Action item:
Look through the data below for the line with "Click the tan patterned DevOps tools banner" and the line with "Click the burst value 5000", then transcribe exactly from the first through the second, leaving out all pictures.

Study material:
******

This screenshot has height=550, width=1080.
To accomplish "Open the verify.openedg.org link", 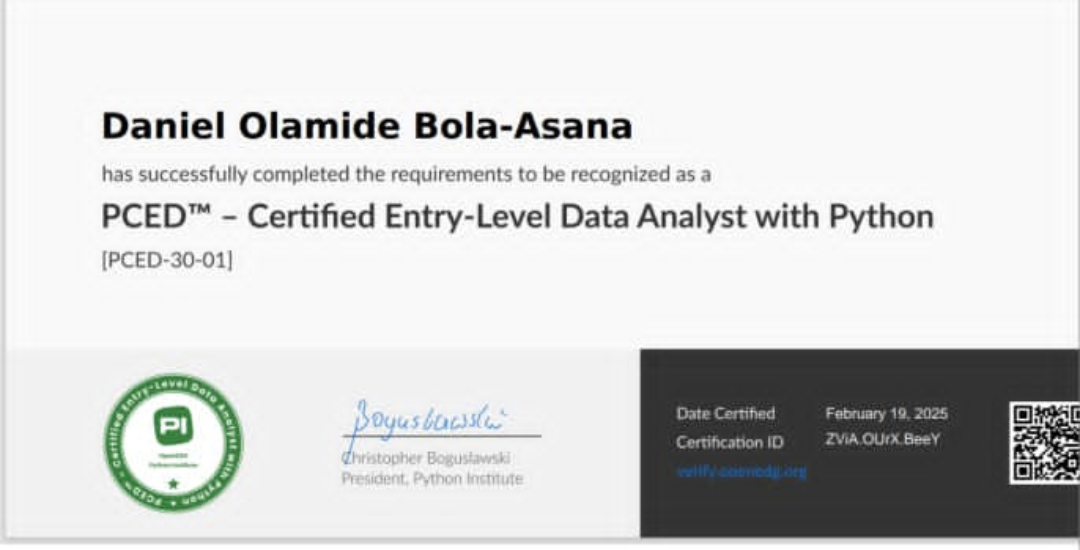I will 741,471.
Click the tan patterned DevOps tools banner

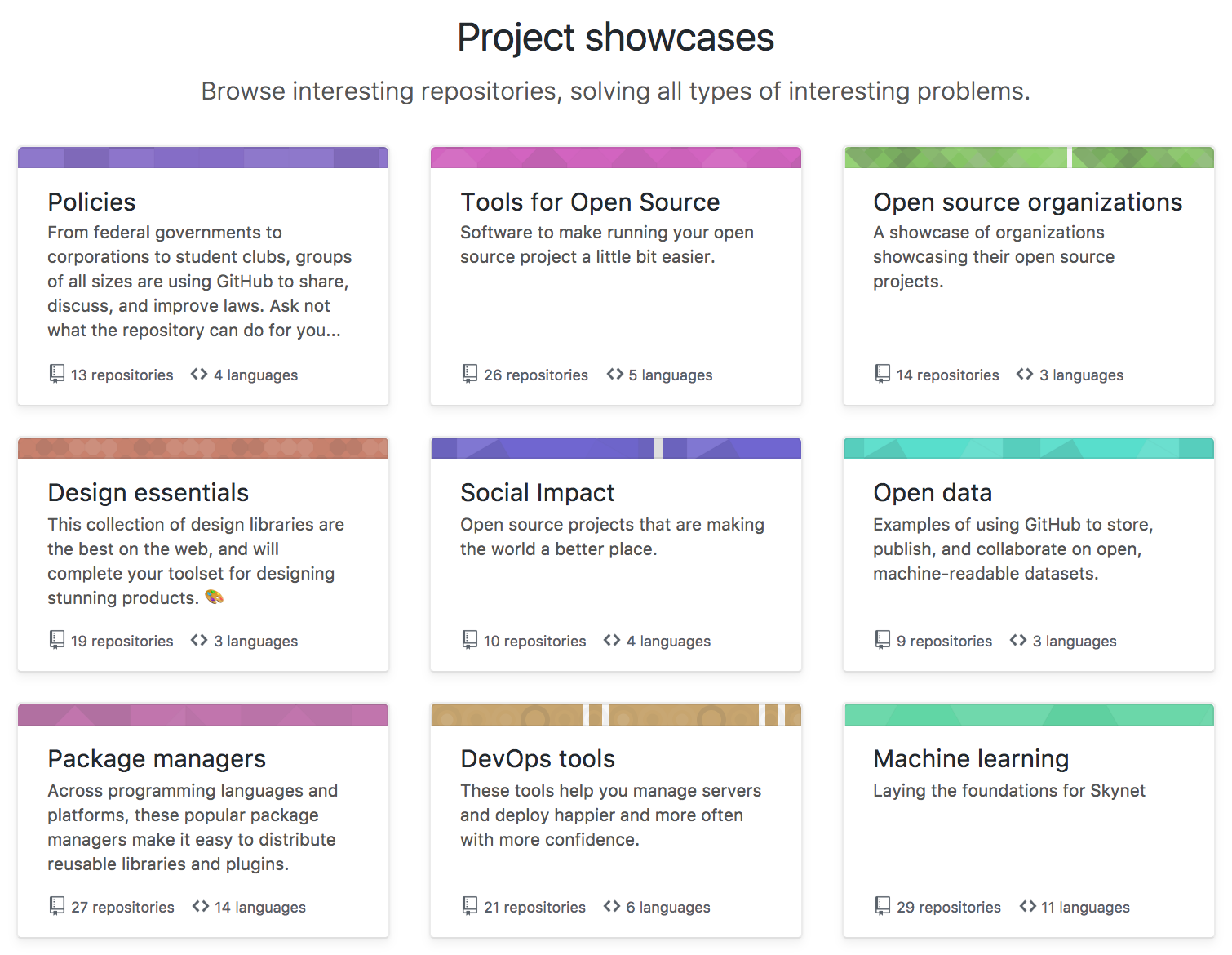616,714
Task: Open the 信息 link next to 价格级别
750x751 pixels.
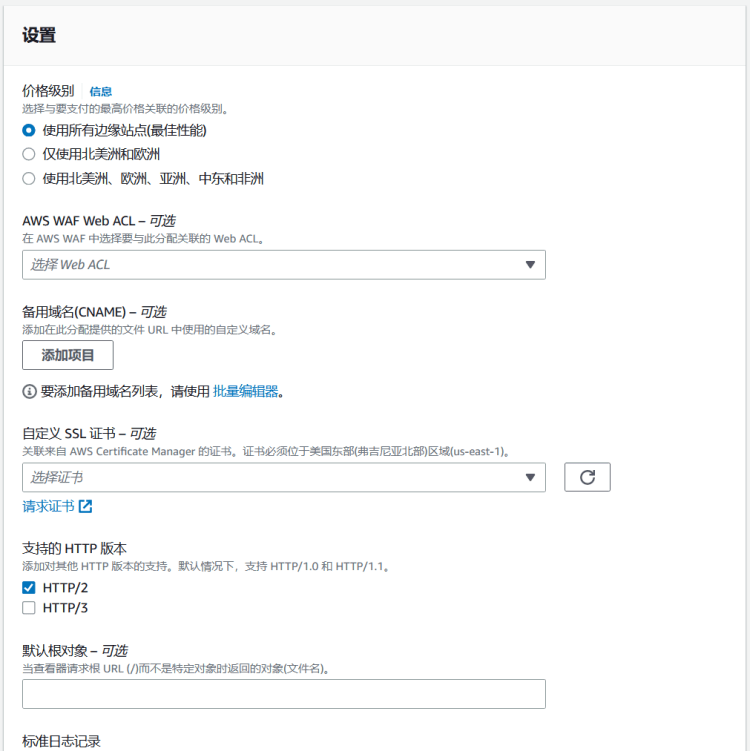Action: [x=101, y=91]
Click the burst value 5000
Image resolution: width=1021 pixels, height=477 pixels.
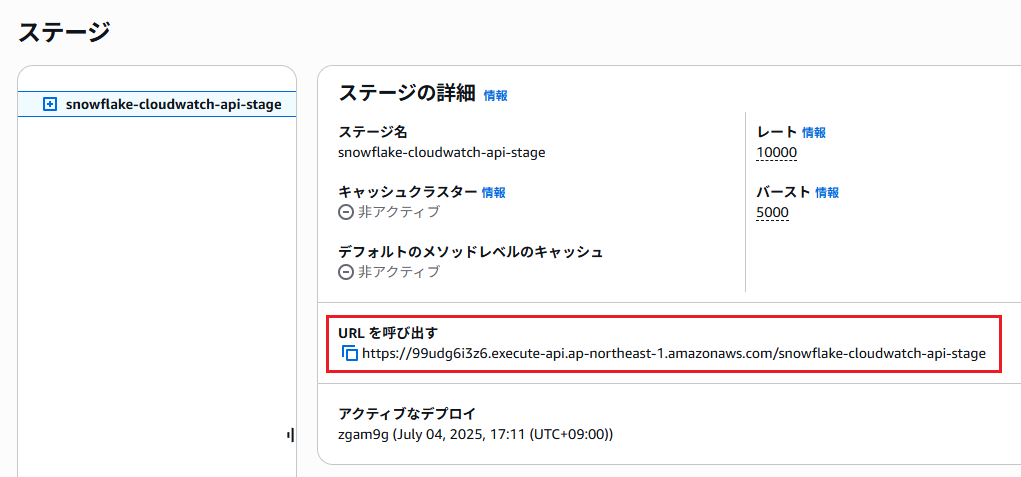772,213
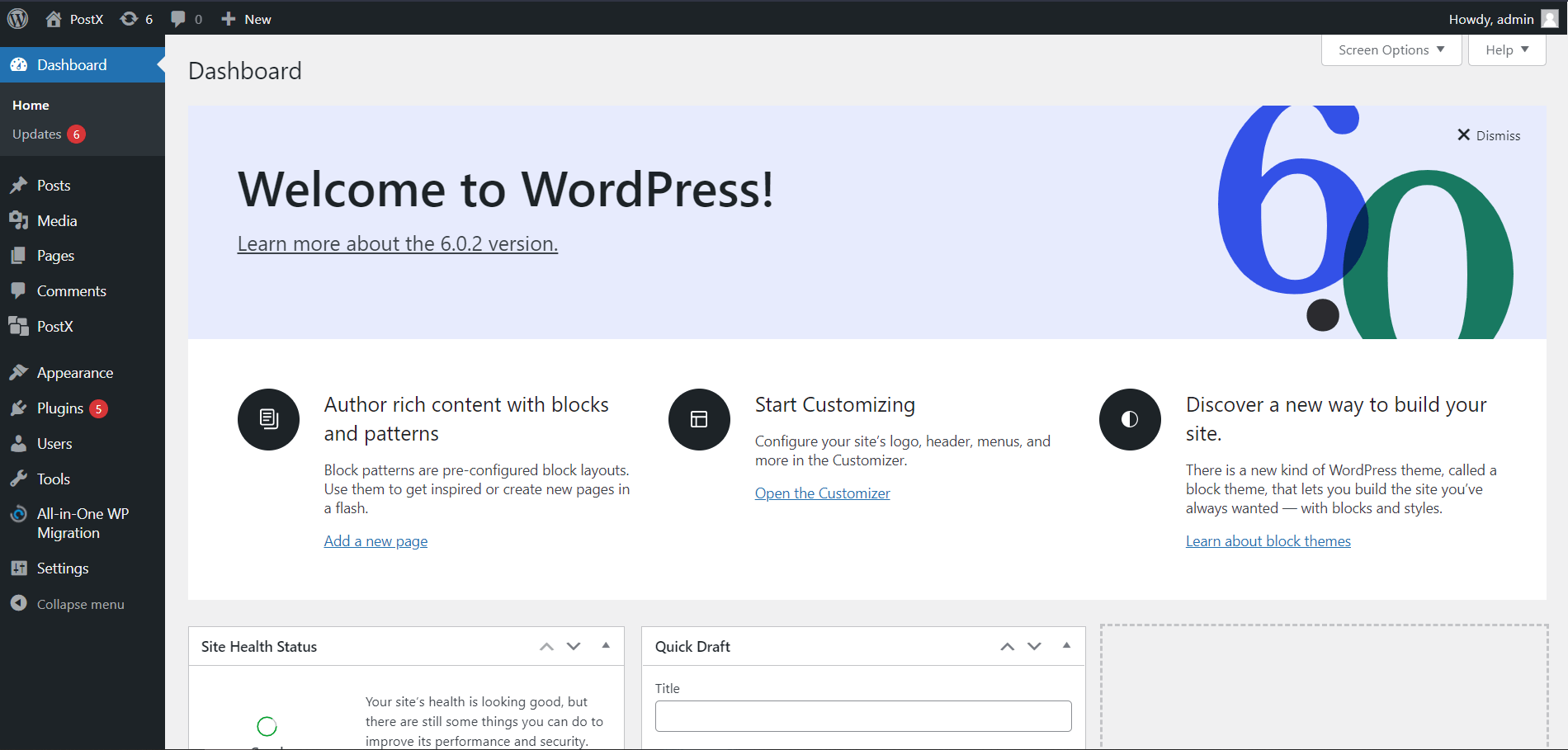This screenshot has height=750, width=1568.
Task: Expand the Screen Options dropdown
Action: tap(1391, 50)
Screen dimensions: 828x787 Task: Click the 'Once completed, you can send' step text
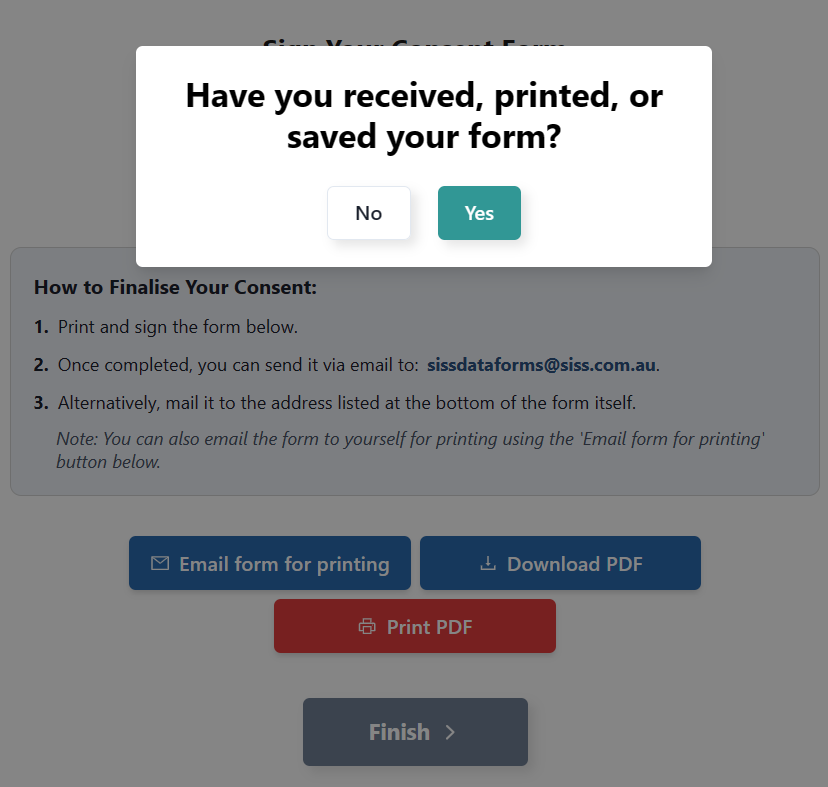click(x=238, y=365)
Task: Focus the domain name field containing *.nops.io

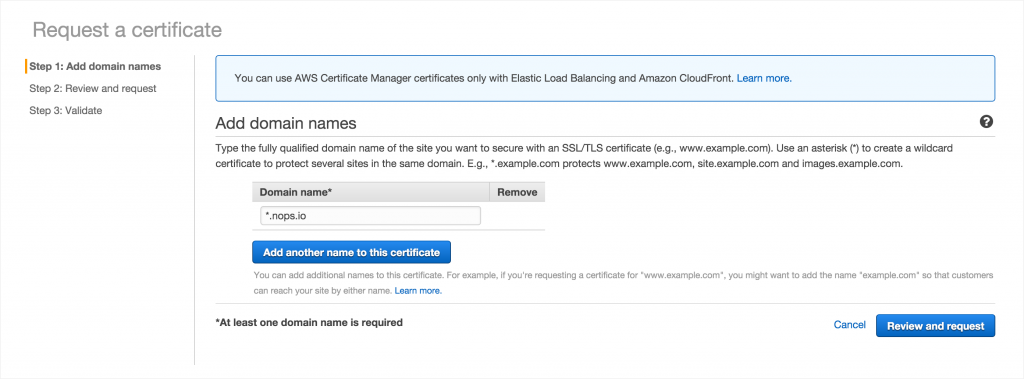Action: pos(370,216)
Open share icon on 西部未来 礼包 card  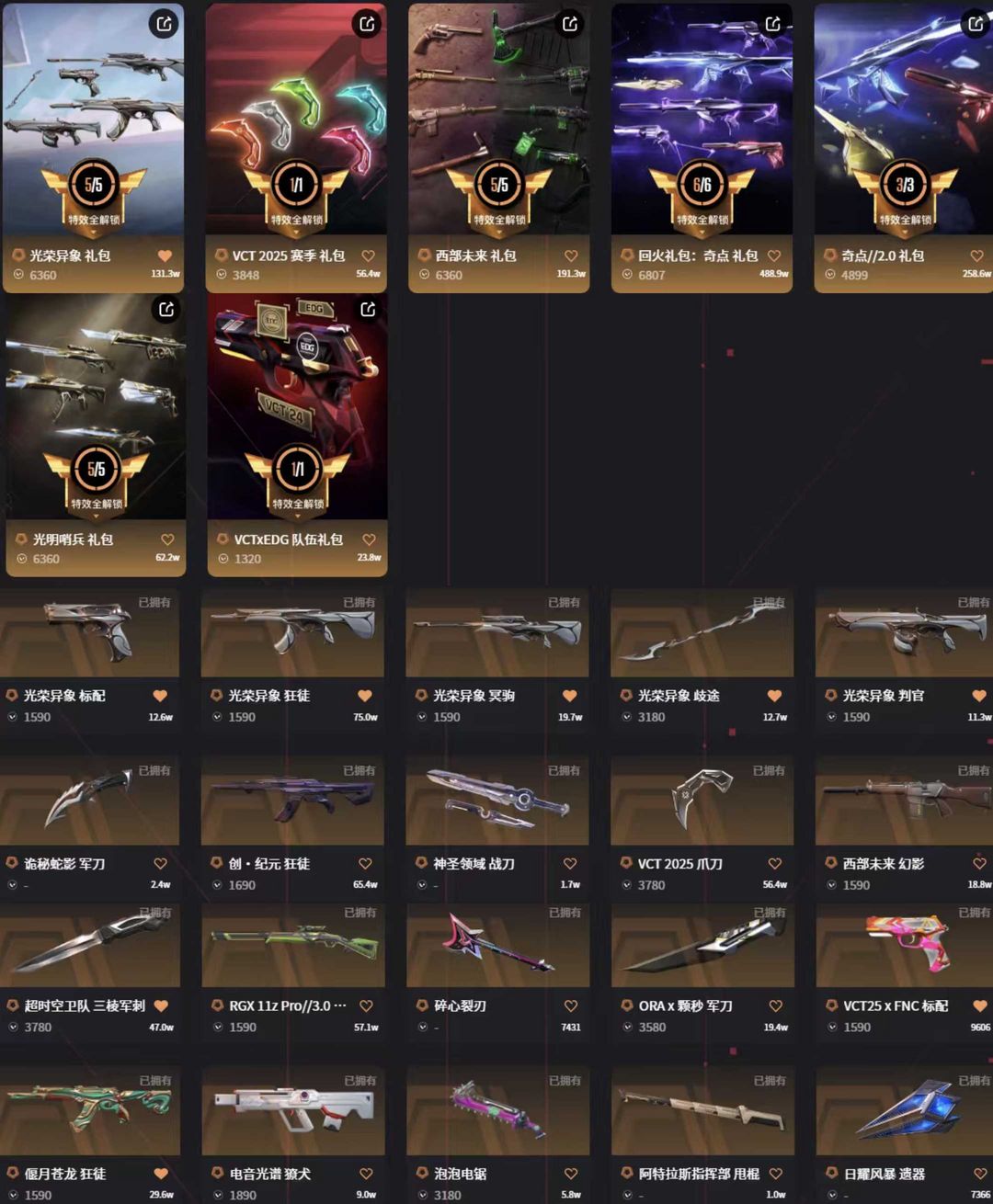(571, 24)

******

Result for this task:
Click the tan patterned DevOps tools banner

616,714
Task: Open the 信息 link next to 价格级别
750x751 pixels.
Action: [x=101, y=91]
Click the burst value 5000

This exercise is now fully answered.